■ What you should do ■
Keeping every word the same, return the listing from its first line until the line holding "best (464, 1470)" has been returned as well.

■ Records for the task ■
■ ■ ■ ■ ■

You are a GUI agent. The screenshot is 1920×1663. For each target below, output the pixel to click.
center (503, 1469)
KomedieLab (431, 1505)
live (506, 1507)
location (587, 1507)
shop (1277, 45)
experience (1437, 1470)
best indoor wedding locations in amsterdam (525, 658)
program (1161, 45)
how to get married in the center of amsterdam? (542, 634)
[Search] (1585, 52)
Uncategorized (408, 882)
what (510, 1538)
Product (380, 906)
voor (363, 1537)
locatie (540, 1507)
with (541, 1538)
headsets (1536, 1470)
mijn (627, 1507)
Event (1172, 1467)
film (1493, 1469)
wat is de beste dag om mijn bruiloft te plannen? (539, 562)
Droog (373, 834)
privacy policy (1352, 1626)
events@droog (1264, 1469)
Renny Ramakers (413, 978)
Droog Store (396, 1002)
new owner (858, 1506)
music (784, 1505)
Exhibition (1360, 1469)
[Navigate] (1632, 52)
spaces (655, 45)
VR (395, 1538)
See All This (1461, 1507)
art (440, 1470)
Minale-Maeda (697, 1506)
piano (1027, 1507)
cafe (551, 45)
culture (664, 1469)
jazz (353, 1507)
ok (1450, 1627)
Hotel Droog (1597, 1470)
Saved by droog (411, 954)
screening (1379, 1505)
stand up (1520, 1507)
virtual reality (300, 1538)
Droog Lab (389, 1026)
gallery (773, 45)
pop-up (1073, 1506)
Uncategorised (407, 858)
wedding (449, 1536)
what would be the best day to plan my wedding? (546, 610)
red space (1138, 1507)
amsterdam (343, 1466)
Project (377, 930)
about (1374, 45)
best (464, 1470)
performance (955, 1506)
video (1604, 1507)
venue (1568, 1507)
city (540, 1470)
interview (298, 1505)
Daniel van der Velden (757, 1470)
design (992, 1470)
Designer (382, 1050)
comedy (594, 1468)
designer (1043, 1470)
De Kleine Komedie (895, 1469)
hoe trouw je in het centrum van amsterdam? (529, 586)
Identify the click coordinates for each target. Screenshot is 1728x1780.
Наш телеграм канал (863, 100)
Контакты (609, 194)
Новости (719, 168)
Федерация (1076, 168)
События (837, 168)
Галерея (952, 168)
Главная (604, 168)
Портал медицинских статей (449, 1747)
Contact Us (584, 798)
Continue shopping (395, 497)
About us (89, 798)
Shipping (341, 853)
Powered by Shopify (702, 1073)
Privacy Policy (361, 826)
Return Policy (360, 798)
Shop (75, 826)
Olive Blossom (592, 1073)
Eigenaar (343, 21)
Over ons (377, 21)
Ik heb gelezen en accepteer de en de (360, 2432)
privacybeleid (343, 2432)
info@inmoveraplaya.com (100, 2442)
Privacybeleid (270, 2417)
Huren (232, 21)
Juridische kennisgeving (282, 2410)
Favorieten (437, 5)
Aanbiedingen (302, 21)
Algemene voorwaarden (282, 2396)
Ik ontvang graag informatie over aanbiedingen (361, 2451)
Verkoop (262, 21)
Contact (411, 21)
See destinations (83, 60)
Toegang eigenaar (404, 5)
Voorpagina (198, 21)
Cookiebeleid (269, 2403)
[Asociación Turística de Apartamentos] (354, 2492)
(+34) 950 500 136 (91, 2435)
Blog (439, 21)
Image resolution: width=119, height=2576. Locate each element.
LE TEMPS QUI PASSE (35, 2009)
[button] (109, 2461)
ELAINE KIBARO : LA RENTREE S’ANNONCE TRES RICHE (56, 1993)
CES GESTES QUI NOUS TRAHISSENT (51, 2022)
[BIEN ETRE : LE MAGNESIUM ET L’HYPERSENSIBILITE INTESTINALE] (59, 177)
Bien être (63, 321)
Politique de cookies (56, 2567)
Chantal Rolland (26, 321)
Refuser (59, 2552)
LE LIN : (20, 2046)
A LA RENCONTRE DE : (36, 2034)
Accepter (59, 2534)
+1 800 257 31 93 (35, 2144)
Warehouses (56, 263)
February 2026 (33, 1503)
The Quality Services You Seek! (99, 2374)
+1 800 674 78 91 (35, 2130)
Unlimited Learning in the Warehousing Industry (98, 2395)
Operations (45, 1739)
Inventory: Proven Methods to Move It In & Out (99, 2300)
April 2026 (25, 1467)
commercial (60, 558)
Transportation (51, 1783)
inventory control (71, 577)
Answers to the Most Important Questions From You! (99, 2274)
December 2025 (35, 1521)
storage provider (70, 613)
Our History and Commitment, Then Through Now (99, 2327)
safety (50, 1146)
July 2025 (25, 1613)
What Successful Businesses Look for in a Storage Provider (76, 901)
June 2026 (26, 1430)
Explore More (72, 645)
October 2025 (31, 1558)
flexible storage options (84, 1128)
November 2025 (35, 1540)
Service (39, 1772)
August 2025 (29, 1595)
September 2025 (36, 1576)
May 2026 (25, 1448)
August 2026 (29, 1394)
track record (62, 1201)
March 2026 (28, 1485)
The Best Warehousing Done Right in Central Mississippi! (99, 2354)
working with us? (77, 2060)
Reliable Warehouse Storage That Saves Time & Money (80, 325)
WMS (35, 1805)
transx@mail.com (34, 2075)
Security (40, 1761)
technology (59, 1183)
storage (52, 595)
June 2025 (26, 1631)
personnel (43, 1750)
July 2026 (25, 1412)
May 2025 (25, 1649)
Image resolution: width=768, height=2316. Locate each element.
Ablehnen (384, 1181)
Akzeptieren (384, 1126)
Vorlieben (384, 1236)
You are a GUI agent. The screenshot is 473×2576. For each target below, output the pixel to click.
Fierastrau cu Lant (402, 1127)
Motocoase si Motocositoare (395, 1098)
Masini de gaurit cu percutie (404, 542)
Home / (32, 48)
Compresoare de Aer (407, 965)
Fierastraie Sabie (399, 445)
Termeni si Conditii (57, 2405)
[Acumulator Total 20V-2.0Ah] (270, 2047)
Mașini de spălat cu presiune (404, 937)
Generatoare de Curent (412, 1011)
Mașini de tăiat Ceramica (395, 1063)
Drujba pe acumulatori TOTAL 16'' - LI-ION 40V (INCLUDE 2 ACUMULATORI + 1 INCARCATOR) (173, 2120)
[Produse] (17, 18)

■ ■ ■ ■ ■

■ Written solution ■
You are a GUI agent. The screenshot is 1920×1663. For each target below, output the pixel to click.
center (503, 1469)
KomedieLab (431, 1505)
live (506, 1507)
location (587, 1507)
shop (1277, 45)
experience (1437, 1470)
best indoor wedding locations in amsterdam (525, 658)
program (1161, 45)
how to get married in the center of amsterdam? (542, 634)
[Search] (1585, 52)
Uncategorized (408, 882)
what (510, 1538)
Product (380, 906)
voor (363, 1537)
locatie (540, 1507)
with (541, 1538)
headsets (1536, 1470)
mijn (627, 1507)
Event (1172, 1467)
film (1493, 1469)
wat is de beste dag om mijn bruiloft te plannen? (539, 562)
Droog (373, 834)
privacy policy (1352, 1626)
events@droog (1264, 1469)
Renny Ramakers (413, 978)
Droog Store (396, 1002)
new owner (858, 1506)
music (784, 1505)
Exhibition (1360, 1469)
[Navigate] (1632, 52)
spaces (655, 45)
VR (395, 1538)
See All This (1461, 1507)
art (440, 1470)
Minale-Maeda (697, 1506)
piano (1027, 1507)
cafe (551, 45)
culture (664, 1469)
jazz (353, 1507)
ok (1450, 1627)
Hotel Droog (1597, 1470)
Saved by droog (411, 954)
screening (1379, 1505)
stand up (1520, 1507)
virtual reality (300, 1538)
Droog Lab (389, 1026)
gallery (773, 45)
pop-up (1073, 1506)
Uncategorised (407, 858)
wedding (449, 1536)
what would be the best day to plan my wedding? (546, 610)
red space (1138, 1507)
amsterdam (343, 1466)
Project (377, 930)
about (1374, 45)
best (464, 1470)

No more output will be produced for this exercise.